**TRY IT:** Among the following entries, say how many lines contain the word "three"; the answer is a number and nothing else.

(EXTRACTED INFORMATION)

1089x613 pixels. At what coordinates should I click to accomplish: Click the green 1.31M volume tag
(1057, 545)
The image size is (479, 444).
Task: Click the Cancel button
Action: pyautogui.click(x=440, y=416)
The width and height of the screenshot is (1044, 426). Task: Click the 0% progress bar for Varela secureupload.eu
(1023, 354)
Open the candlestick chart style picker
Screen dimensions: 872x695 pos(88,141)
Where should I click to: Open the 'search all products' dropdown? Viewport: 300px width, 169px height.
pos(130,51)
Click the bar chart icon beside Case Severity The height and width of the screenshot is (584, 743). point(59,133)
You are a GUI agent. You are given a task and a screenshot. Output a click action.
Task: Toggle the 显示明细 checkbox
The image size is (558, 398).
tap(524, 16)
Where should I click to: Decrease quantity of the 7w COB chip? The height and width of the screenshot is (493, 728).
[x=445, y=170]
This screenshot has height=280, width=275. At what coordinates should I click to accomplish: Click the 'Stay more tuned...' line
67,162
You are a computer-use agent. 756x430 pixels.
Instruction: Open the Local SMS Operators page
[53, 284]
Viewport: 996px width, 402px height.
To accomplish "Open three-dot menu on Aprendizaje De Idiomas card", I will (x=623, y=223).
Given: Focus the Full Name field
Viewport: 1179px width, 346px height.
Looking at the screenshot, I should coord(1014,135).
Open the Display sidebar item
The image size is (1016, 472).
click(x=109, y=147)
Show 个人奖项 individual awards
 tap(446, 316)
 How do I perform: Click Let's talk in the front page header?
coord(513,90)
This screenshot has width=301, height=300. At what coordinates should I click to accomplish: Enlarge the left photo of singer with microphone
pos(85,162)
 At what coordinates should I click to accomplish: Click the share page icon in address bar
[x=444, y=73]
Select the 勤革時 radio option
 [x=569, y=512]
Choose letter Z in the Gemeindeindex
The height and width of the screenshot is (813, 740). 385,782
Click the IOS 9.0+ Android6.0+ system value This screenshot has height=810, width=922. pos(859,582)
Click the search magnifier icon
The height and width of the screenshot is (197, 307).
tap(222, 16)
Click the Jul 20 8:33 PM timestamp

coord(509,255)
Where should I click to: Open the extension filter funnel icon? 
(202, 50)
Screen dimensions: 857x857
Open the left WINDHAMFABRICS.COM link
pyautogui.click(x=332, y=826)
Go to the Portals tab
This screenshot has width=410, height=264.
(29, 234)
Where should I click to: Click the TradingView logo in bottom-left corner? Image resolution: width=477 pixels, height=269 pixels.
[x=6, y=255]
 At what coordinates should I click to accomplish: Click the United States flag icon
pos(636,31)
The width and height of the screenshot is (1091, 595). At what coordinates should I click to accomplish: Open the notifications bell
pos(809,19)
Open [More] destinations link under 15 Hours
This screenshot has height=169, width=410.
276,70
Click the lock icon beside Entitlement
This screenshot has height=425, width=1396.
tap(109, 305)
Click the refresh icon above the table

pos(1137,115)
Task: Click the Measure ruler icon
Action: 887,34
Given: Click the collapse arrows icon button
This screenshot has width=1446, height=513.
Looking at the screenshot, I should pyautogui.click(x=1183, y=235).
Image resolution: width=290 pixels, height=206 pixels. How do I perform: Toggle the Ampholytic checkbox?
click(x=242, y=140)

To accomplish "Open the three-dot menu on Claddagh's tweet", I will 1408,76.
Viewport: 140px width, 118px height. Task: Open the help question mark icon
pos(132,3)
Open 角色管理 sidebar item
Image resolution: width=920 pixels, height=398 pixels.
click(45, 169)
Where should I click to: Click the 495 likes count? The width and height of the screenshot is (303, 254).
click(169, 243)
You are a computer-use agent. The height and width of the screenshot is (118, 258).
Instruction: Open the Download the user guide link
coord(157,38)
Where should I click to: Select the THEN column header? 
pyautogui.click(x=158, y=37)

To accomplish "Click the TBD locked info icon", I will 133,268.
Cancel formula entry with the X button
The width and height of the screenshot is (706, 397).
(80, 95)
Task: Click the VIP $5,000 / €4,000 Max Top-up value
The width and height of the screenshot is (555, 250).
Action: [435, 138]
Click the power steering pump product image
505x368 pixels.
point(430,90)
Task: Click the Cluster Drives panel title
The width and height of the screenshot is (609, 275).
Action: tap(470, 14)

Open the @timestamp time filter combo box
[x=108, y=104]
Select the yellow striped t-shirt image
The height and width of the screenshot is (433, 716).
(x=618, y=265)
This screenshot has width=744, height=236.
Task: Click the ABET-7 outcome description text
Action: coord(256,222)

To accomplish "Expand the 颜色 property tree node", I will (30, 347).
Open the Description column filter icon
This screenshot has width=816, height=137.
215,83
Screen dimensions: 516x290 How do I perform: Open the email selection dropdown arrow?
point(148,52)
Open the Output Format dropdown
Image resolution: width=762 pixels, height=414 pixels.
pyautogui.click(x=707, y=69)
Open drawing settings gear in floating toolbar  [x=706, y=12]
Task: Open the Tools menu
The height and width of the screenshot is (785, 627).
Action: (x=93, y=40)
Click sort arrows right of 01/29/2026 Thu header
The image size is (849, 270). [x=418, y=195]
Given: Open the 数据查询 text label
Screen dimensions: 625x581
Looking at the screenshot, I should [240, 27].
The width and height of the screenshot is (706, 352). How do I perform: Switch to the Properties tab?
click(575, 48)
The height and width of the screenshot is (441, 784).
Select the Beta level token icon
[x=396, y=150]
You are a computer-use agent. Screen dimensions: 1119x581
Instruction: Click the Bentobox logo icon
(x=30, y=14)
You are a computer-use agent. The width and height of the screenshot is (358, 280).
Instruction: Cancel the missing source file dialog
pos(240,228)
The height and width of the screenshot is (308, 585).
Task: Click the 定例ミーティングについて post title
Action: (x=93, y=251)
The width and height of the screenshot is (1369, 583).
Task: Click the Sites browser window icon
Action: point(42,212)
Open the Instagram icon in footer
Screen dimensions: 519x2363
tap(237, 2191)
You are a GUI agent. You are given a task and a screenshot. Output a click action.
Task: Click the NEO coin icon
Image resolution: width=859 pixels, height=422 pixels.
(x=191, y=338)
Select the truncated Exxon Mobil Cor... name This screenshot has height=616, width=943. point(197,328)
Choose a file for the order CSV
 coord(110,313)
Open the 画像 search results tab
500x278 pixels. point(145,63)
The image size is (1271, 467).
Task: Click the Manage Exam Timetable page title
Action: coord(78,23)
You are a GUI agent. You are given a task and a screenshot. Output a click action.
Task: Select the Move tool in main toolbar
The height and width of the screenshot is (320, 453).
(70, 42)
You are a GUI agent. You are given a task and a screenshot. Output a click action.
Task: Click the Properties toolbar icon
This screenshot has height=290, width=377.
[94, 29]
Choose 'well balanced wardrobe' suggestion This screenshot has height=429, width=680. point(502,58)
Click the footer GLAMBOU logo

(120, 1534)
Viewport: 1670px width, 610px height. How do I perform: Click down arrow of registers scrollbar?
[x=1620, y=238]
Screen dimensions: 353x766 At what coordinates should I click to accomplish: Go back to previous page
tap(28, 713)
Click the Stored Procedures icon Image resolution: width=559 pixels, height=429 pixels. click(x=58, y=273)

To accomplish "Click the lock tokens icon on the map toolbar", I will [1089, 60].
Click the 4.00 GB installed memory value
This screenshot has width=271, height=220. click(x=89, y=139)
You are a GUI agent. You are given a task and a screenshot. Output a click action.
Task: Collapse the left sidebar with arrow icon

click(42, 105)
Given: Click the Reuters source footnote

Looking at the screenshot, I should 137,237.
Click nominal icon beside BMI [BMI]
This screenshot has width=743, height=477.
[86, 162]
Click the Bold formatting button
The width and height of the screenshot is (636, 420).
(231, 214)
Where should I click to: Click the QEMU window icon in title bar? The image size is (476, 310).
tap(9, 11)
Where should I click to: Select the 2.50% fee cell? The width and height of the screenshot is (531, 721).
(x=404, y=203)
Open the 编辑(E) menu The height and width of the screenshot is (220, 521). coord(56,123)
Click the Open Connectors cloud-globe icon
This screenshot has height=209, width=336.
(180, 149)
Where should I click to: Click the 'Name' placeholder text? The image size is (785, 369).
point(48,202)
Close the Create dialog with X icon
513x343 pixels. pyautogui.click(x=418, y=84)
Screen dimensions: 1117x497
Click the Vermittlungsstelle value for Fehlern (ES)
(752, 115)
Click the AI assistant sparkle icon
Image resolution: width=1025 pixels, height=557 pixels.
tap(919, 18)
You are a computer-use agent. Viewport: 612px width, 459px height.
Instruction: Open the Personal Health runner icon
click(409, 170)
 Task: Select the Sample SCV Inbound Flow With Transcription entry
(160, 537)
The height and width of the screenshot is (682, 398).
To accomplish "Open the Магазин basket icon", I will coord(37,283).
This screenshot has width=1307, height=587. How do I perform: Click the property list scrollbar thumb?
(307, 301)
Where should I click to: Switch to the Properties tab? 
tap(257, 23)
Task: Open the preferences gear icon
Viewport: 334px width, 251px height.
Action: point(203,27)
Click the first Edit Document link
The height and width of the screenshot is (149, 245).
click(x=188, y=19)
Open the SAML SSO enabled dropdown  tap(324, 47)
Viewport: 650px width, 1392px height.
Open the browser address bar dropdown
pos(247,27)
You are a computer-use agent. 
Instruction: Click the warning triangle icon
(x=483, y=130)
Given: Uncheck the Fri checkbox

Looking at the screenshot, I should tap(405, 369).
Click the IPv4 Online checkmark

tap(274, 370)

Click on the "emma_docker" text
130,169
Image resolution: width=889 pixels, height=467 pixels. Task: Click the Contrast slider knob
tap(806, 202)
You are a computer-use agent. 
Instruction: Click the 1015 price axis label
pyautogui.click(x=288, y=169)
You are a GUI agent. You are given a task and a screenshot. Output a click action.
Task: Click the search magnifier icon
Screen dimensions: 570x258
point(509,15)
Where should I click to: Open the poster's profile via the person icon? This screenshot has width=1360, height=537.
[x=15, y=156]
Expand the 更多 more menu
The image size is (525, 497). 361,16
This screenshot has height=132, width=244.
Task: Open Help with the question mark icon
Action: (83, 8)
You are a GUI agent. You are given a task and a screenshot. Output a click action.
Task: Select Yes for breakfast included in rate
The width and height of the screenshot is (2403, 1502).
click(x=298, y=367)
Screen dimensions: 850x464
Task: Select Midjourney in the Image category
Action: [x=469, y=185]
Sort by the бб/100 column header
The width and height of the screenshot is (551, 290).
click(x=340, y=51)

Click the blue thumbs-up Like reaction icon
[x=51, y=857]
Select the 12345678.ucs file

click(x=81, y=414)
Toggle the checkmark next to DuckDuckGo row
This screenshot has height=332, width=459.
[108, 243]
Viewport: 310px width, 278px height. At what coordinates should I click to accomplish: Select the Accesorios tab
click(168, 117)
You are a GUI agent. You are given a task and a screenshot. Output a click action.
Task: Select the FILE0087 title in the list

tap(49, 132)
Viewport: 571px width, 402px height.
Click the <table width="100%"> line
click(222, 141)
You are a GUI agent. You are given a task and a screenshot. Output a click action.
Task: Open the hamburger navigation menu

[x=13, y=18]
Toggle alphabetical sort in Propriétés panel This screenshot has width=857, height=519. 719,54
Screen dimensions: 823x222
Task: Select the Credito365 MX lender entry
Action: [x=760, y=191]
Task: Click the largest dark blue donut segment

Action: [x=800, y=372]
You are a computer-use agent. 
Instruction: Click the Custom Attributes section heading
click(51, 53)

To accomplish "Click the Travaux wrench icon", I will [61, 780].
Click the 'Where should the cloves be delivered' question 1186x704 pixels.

(End EXTRACTED INFORMATION)

**SOLUTION FOR THIS PROBLEM:** 2